Ancient Clam Gardens

Although never lost to Indigenous knowledge keepers, clam gardens have only recently been discovered by non-Indigenous northwest coast scholars (Figures 7.19, 7.20). Coastal habitat surveys of the BC coastline, and specifically of the Broughton Archipelago, reveal hundreds of stonewall features in the lower intertidal area that cannot be explained as fish traps. Through collaboration with Kwakwaka‘wakw Elders, Clan Chief Kwaxistalla (Adam Dick) and Mayanilth (Daisy Sewid-Smith), researchers have concluded that pre-contact Northwest Coast Indigenous peoples cultivated large quantities of preferred butter clams and cockles in walled sea gardens that may be unique in the world. The structures were created when:

Indigenous people, seeking to maximize clam production for an expanding population, rolled boulders to the extreme edge of a butter-clam bearing location to create a ridge parallel to the shore. Doing this extended the depth of beach out from the shore, and by integrating a series of small beds, it sometimes greatly lengthened the width of the butter-clam-bearing substrate. (Williams, 2006, p. 10)

Tracey Island clam garden showing raised wall and families depicted in clam garden
Figure 7.19 ▲ Tracey Island clam garden showing raised wall. Photo by Kim Recalma-Clutesi (2004). Reprinted with permission.
Figure 7.20 ▲ Clam gardens belong to individual families. Clams were roasted in their shells at the edge of fires, steamed in bentwood boxes, or braided into chains, smoked, and stored. Illustration by Karen Gillmore.

 

After building the walls, sediment, mud, and nutrients carried in by high tides would accumulate to create the ideal habitat for clam gardens. Families managed the intertidal plots and passed them down through generations. The tidal farmers would use digging sticks to turn over chunks of seafloor and aerate the sand (Figures 7.21, 7.22, 7.23). They selectively harvested the mature clams and left the smaller ones.

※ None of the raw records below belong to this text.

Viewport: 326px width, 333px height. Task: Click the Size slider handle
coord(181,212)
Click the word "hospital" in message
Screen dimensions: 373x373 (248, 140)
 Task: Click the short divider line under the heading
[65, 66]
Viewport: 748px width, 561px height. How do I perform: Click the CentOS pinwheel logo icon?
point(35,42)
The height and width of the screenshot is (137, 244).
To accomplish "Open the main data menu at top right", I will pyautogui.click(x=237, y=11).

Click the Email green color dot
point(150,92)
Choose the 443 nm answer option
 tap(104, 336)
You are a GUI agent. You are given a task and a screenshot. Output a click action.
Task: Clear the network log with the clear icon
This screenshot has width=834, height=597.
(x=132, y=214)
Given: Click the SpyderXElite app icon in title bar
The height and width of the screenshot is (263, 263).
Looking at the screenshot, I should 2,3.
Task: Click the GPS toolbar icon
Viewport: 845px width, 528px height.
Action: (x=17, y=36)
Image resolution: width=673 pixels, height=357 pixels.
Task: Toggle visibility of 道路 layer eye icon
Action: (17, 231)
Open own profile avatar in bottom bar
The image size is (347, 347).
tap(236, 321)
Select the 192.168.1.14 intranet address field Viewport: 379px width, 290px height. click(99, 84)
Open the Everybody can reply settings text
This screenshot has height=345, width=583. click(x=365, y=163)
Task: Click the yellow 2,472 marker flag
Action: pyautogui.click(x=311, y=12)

Digging and cooking clams in cedar bentwood boxes
Figure 7.21 ▲ The water boils when hot cooking rocks are placed in the cedar bentwood box to steam the clams. Cedar tongs are used for placing cooking rocks. Deep Harbour. Photo by Kim Recalma-Clutesi (2011). Reprinted with permission.
Figure 7.22 ▲ Cooking butter clams in a cedar bentwood box in Deep Harbour. The water boils when hot rocks are dropped into the box. Box made by Kwaxsistalla. Photo by Kim Recalma-Clutesi (2011). Reprinted with permission.
Figure 7.23 ▲ Clan Chief Kwaxsistella (Adam Dick) digging clams with the kil’luckw (yew wood digging stick) that he made, Deep Harbour, North Coast. Photo by Kim Recalma-Clutesi (2011). Reprinted with permission.

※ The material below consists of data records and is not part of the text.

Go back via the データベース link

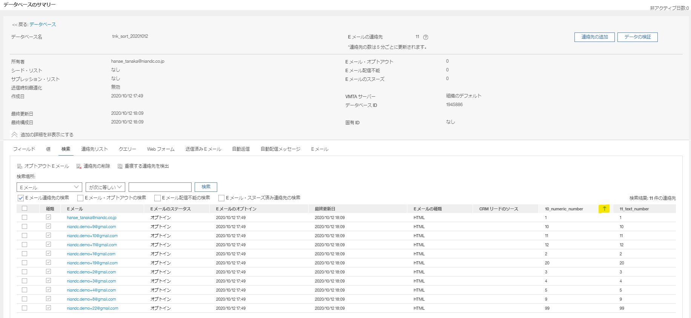pos(43,25)
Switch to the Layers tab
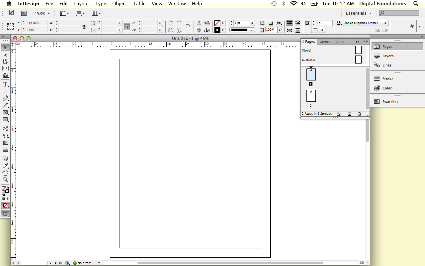The width and height of the screenshot is (425, 266). point(325,42)
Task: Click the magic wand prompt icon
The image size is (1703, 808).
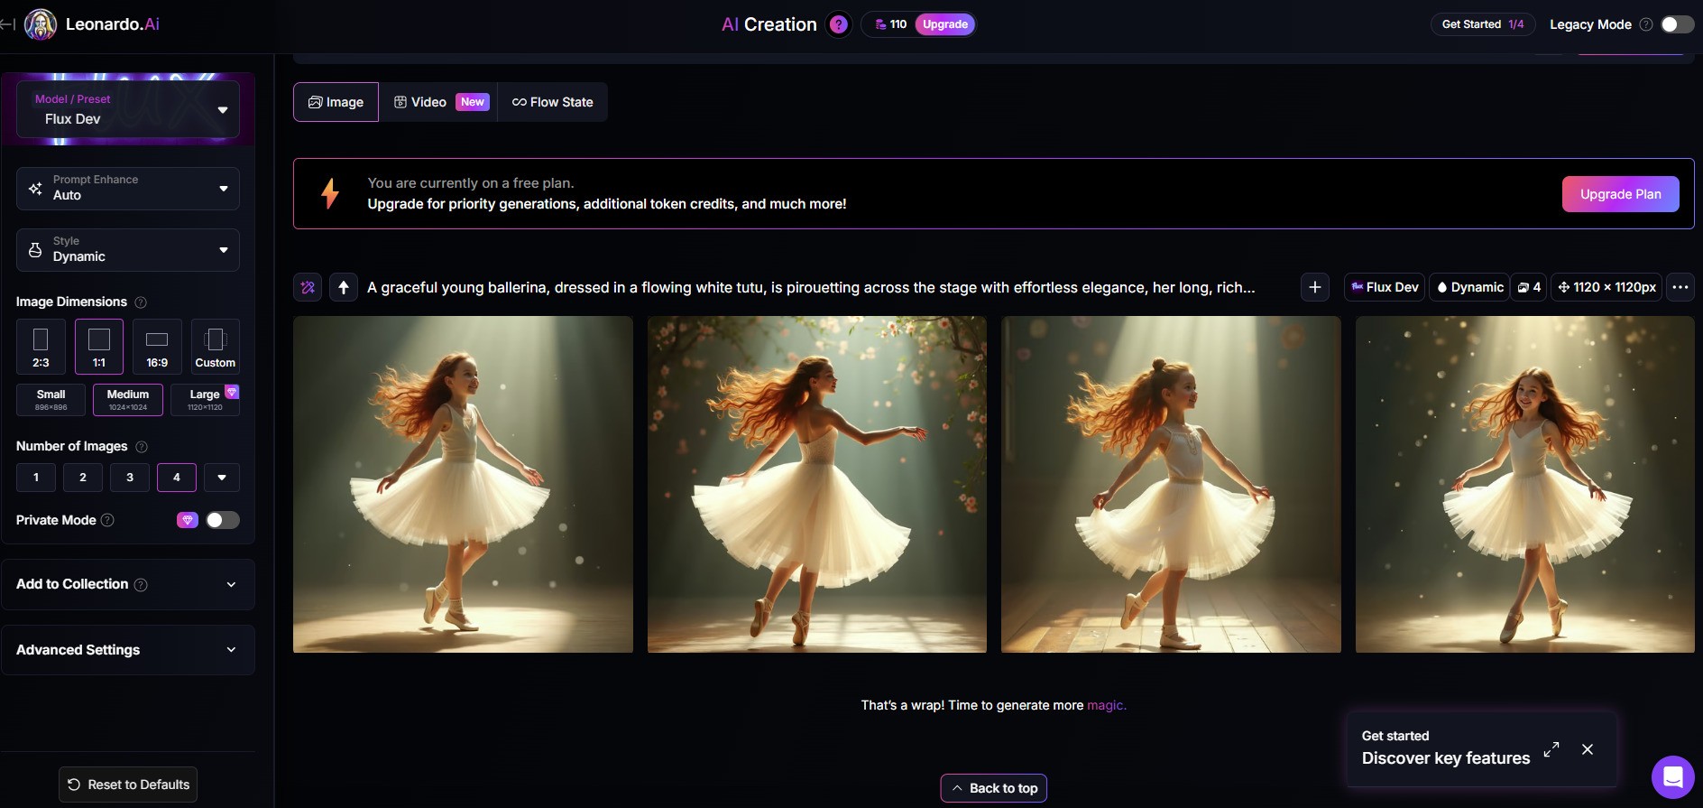Action: (308, 287)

Over 2,000 culturally modified clam gardens have been identified in almost every river estuary and delta from northern California to Juneau, Alaska. Carbon dating suggests clam terraces to be up to 3,000 years old. The number of gardens, their long usage, and the labour involved in rock wall construction indicate that individual and clustered clam gardens were one of the foundation blocks of Indigenous economy for specific coastal people. Evidence of Indigenous knowledge and usage led astonished researchers to the conclusion that “Indigenous systems of sustainable clam production on the BC coast preceded modern shellfish mariculture installations by perhaps thousands of years” (Williams, 2006, p. 12; Caldwell et al., 2012).

 

Traditional Fishing Methods

Aboriginal peoples of BC devised a great many different styles of fishhooks, lures, traps, spears, harpoons and nets for capturing different species of fish in different environmental conditions. Contemporary photos and Elder accounts show that there are still Indigenous peoples who catch and preserve fish by methods little changed in hundreds—probably thousands of years. While the traditions still serve the people, the major changes are the materials used—a nylon net replaces one of nettle fibre, iron replaces bone for fishhooks, and Styrofoam floats replace inflated seal bladders.

Ling Cod fishing
Figure 7.24 ▲ Curious codfish following twirling lure to waiting fishermen at the surface. Illustration by Karen Gillmore.

The traditional Indigenous peoples of the coast used lures in ways that reflected close observation and intimate knowledge of marine life. A sliver of willow—a white wood—carved in the shape of a fish gave a realistic imitation of a swimming fish as it was towed through the water. A piece of abalone glittering in the sunlight caught the attention of the fish.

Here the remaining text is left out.